Notre travail est contraint notamment par le fait que nous ne disposons pas de l'ensemble des rapports de tir ayant eu lieu lors des essais atmosphériques. Ces rapports suivent le même schéma : un rapport « père » – ou « mère », peu importe – est rédigé par le SMSR et le SMCB, les deux services mixtes de l'armée et du CEA, avant d'être traduits en fonction des différents interlocuteurs – direction des centres d'expérimentations nucléaires (Dircen), CEP ou d'autres instances situées plus haut dans l'appareil politique de l'État. Nous disposons souvent du premier rapport et de ses traductions, mais nous ne disposons pas de l'intégralité de tous ces rapports.
Nous avons ainsi été bloqués, par exemple, pour les essais Pallas et Sirius, par le manque de données de comparaison en l'absence des rapports de tir, mais également des rapports d'expertise du CEA, qui n'a fait, à notre connaissance, qu'une nouvelle estimation des doses pour les six essais les plus importants.

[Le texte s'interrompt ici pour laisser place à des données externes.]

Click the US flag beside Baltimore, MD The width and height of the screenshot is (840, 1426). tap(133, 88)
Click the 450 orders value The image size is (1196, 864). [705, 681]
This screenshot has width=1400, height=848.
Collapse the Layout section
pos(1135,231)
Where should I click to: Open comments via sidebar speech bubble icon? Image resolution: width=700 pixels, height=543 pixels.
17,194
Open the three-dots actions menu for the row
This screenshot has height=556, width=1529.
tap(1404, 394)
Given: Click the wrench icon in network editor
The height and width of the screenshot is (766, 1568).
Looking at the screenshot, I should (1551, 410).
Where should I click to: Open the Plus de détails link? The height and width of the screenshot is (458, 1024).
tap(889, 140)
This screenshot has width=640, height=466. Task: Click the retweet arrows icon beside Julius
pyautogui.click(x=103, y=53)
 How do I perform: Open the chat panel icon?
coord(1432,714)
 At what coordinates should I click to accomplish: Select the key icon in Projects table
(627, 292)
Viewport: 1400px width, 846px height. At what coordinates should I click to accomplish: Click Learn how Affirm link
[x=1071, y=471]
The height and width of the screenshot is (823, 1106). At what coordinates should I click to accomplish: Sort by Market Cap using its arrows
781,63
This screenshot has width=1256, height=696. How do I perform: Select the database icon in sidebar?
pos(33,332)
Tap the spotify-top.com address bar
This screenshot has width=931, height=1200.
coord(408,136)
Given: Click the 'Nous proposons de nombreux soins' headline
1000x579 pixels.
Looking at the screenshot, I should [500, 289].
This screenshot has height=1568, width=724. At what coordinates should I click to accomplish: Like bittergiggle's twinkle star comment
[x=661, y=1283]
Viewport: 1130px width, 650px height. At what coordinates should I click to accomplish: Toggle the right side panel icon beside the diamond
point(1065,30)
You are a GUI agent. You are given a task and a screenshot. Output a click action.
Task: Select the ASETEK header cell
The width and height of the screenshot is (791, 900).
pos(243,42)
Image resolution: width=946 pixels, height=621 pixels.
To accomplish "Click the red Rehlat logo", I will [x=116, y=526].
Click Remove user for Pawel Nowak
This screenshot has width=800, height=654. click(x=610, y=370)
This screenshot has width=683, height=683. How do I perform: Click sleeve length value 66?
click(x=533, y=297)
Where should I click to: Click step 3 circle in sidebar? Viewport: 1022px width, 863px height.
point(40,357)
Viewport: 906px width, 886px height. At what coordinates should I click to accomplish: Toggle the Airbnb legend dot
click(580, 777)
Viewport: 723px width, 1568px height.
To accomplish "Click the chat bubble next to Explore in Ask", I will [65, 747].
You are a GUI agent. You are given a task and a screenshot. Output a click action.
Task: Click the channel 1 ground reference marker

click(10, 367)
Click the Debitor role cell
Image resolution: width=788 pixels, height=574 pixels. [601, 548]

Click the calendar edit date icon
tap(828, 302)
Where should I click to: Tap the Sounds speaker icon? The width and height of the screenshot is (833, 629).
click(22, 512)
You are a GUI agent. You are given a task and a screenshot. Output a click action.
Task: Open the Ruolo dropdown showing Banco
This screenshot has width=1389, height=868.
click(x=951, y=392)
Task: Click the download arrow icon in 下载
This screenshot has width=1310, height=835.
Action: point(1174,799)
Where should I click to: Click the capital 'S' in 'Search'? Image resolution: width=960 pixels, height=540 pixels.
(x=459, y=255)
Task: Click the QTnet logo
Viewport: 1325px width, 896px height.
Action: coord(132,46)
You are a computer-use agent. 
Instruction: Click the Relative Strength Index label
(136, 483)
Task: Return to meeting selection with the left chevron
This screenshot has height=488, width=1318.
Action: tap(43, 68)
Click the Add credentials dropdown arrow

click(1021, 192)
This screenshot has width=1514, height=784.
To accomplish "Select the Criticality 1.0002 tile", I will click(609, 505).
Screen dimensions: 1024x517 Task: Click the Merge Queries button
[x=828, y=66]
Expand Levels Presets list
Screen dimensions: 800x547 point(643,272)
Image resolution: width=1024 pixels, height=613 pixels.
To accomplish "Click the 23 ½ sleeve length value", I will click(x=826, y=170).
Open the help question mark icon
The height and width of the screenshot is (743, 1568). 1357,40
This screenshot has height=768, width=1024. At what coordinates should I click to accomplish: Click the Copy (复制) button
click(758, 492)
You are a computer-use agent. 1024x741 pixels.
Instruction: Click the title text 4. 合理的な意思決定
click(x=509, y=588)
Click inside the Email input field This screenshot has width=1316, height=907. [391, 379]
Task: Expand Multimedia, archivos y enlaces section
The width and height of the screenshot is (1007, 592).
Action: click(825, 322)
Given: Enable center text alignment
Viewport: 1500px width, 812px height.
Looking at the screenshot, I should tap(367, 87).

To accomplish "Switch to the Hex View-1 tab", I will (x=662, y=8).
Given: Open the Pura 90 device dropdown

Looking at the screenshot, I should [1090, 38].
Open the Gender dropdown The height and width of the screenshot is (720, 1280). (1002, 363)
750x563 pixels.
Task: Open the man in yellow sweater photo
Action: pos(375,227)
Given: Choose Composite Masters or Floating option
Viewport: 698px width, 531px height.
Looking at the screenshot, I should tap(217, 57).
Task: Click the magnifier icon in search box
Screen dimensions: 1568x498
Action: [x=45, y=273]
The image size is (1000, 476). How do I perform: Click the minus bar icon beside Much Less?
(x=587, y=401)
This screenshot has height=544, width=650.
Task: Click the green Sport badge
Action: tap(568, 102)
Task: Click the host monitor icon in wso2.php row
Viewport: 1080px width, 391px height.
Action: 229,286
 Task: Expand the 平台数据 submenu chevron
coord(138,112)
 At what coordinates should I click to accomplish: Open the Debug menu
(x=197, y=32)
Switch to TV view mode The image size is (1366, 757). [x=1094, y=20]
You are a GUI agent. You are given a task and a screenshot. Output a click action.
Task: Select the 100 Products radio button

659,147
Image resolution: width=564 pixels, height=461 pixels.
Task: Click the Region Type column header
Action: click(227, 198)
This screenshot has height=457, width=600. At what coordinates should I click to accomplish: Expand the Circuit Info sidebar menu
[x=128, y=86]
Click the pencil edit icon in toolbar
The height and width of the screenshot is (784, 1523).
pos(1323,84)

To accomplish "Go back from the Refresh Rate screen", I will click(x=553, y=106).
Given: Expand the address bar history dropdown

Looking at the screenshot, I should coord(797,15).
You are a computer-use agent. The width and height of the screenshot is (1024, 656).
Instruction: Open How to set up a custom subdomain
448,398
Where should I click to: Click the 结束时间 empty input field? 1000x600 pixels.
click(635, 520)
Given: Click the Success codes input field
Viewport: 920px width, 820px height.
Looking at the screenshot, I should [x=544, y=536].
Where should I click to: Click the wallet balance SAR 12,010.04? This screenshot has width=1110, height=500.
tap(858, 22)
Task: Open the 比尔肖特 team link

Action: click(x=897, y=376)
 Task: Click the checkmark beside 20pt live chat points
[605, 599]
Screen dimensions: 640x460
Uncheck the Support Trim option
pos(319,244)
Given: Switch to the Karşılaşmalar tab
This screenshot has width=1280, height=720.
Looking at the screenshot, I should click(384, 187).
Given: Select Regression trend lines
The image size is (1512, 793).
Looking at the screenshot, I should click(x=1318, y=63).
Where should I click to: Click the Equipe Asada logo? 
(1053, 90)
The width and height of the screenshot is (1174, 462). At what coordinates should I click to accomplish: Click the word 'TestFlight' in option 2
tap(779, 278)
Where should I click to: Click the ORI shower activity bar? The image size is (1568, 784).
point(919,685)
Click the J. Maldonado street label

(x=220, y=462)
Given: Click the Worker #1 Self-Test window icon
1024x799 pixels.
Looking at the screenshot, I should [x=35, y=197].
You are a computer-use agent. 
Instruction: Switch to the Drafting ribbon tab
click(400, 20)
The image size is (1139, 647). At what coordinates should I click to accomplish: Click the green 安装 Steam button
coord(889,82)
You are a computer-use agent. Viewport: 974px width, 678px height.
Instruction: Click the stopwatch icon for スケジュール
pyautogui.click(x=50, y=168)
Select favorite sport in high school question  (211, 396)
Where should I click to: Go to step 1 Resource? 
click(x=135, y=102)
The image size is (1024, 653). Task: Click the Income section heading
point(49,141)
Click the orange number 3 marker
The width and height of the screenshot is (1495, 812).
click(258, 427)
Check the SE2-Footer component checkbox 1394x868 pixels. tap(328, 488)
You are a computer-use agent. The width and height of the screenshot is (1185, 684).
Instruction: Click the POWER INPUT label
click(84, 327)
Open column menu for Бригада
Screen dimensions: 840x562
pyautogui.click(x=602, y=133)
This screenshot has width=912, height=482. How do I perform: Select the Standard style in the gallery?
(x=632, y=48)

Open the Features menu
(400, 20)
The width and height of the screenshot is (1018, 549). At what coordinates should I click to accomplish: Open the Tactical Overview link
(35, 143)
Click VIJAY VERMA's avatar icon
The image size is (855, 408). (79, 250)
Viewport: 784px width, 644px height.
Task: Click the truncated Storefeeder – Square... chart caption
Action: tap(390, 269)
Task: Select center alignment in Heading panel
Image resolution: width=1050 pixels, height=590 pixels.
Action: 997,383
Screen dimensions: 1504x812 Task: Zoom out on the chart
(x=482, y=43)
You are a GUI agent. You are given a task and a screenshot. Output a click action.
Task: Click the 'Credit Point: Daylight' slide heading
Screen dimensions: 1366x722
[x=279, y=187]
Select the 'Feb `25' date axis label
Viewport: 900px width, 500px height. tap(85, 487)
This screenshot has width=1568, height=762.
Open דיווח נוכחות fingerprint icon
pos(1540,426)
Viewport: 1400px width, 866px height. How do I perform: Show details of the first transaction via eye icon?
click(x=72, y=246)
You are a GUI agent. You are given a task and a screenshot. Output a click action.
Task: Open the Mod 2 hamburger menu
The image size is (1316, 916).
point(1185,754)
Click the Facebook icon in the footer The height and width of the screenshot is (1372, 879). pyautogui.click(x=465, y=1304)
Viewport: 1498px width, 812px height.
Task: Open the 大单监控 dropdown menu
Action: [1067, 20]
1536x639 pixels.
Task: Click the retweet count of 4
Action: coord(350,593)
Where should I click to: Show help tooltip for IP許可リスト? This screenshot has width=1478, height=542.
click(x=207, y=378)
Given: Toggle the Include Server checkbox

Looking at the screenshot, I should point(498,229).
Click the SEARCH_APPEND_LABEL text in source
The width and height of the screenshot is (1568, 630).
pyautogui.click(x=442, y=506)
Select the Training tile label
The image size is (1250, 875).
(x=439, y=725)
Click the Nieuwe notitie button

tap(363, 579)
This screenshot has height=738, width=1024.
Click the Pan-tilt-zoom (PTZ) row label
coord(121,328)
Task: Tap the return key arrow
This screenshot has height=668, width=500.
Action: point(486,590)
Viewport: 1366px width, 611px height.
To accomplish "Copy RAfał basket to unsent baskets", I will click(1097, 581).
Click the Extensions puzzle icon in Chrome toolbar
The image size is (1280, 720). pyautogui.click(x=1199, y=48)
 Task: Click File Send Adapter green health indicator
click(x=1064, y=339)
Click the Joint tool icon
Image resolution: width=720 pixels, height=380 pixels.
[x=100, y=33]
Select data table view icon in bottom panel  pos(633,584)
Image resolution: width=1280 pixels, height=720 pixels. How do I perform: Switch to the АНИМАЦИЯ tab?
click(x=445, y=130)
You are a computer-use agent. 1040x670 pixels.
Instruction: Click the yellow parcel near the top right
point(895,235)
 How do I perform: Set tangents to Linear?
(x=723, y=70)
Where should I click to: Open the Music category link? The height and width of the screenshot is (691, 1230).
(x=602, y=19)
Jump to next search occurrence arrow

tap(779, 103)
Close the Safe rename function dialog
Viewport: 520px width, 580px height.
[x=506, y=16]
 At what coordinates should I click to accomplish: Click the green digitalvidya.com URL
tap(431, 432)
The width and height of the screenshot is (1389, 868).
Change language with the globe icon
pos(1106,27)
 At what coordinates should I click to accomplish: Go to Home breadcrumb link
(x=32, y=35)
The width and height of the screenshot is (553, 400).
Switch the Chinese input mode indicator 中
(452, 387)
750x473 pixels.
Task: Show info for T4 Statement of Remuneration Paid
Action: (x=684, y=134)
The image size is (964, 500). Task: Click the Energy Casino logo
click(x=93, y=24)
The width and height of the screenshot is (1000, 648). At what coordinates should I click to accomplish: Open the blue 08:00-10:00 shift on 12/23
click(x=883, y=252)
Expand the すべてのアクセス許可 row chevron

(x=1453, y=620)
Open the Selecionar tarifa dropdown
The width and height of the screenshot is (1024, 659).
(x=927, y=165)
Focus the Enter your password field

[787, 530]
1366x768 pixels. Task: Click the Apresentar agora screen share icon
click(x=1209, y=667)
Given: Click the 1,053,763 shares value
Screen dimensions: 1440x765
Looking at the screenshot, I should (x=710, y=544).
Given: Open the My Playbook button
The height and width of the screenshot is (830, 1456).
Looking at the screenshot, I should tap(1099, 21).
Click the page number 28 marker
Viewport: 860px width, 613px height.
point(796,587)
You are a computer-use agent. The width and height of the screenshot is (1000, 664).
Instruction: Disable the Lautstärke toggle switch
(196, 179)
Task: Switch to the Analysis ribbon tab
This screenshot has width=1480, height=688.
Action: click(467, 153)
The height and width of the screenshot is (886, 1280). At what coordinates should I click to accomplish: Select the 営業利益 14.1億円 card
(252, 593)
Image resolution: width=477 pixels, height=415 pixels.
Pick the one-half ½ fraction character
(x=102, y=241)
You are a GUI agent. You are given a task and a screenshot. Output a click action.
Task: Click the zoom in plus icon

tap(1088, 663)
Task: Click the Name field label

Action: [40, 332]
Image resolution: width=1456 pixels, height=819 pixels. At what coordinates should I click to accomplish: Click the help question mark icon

On peut penser ce que l'on veut de l'effort de déclassification de l'État, mais il est indéniable concernant le ministère des armées et ses composantes, mais aussi le ministère de l'Europe et des affaires étrangères. En revanche, je ne crois pas que la commission de déclassification ait visité les installations du CEA et, à ma connaissance, il n'a déposé qu'une centaine de documents sur le site Mémoire des hommes et nombre de ces documents sont les nôtres. Nous le savons avec certitude car certains contiennent des notes de Sébastien. Par ailleurs, un de ces documents – intéressant et dramatique en même temps –, concernant la mesure de la contamination des citernes d'eau à Tureia en 1971, contient une liste d'enfants de moins de 7 ans pour lesquels l'impact radiologique pouvait être important. Nous avons décidé de recouvrir ces noms de bandes noires pour qu'ils ne soient pas divulgués sur la place publique. Ce document a été publié tel quel, avec ces bandes noires, sur le site Mémoire des hommes.